BY GERI LALACH
Copyright is held by the author.
RAIN HAS begun to beat against the window as I wait for my lover to return. The house is small. Isolated. Surrounded by water to the north and the east. Although it is only early afternoon the dark sky promises a thunderstorm.
When we first came upon the house he wasn’t sure if it would suit. But I loved the old gas stove and the narrow shelves of vintage teacups that lined the wall near the window. It only had the one bedroom but I told him that really we only needed the one.
My favourite part of the house though is the sea that hurls itself up against the rock our home sits on.

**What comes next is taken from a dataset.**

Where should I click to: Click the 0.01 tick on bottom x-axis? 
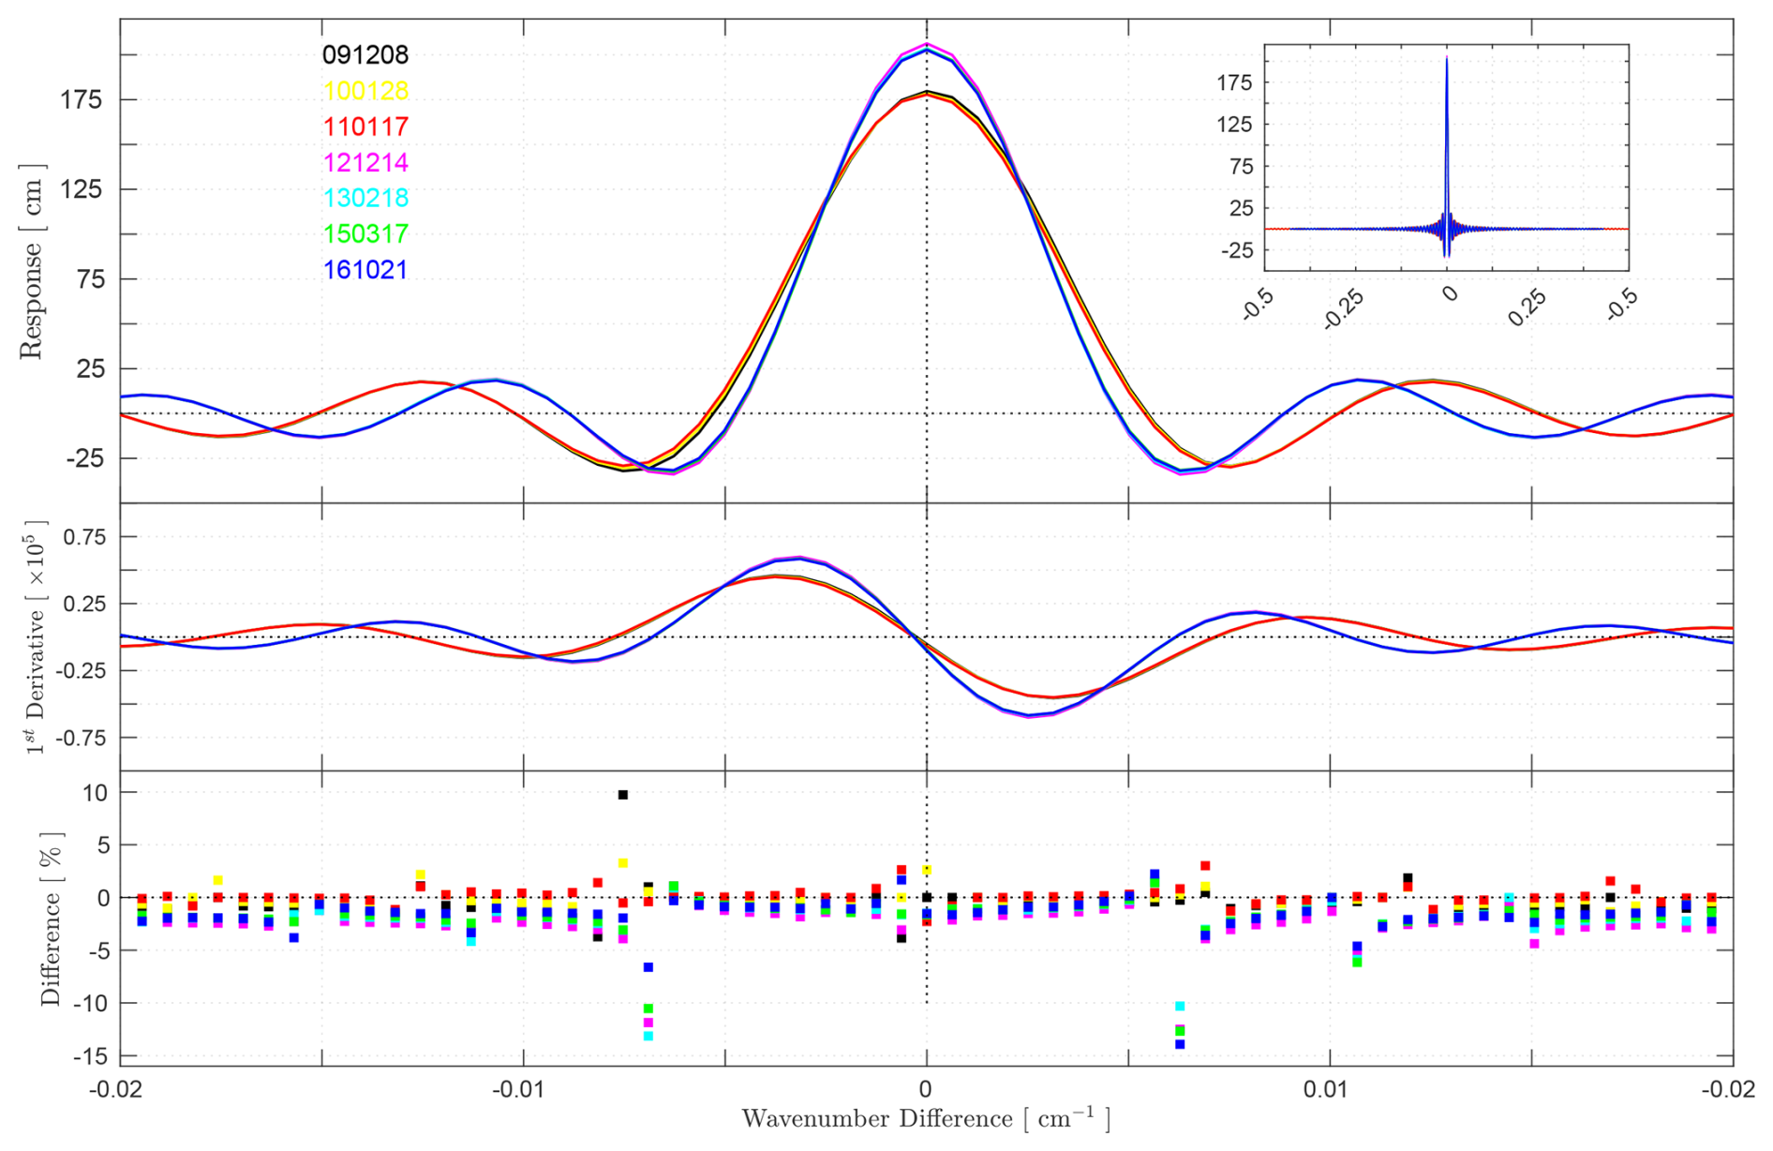click(1329, 1090)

On days like today the spray almost reaches the kitchen window as I take a cup, the rose-patterned one with the gold leaf overlay, and fill it with the tea blended in the village five miles down the road.
It is from there that my lover will come.
Finn, our Irish wolfhound is sprawled on the floor beside my chair, angling his long body to face the door. I take a sip of the tea and draw my knees close to my chest as I sit and watch the sea, wondering if I dare to take out my easel. I’ve done it before in the rain, under the lean-to that at least manages to keep the canvas dry. The wood frame of the easel is starting to warp but I can’t give it up, I’ve used it for years and it has given me some of my best paintings.
He was there at my first showing in London. I was nervous and had taken the glass of champagne even though I really can’t stand bubbles or fizz in anything I drink, including water. But my mouth was dry from nerves and I needed something.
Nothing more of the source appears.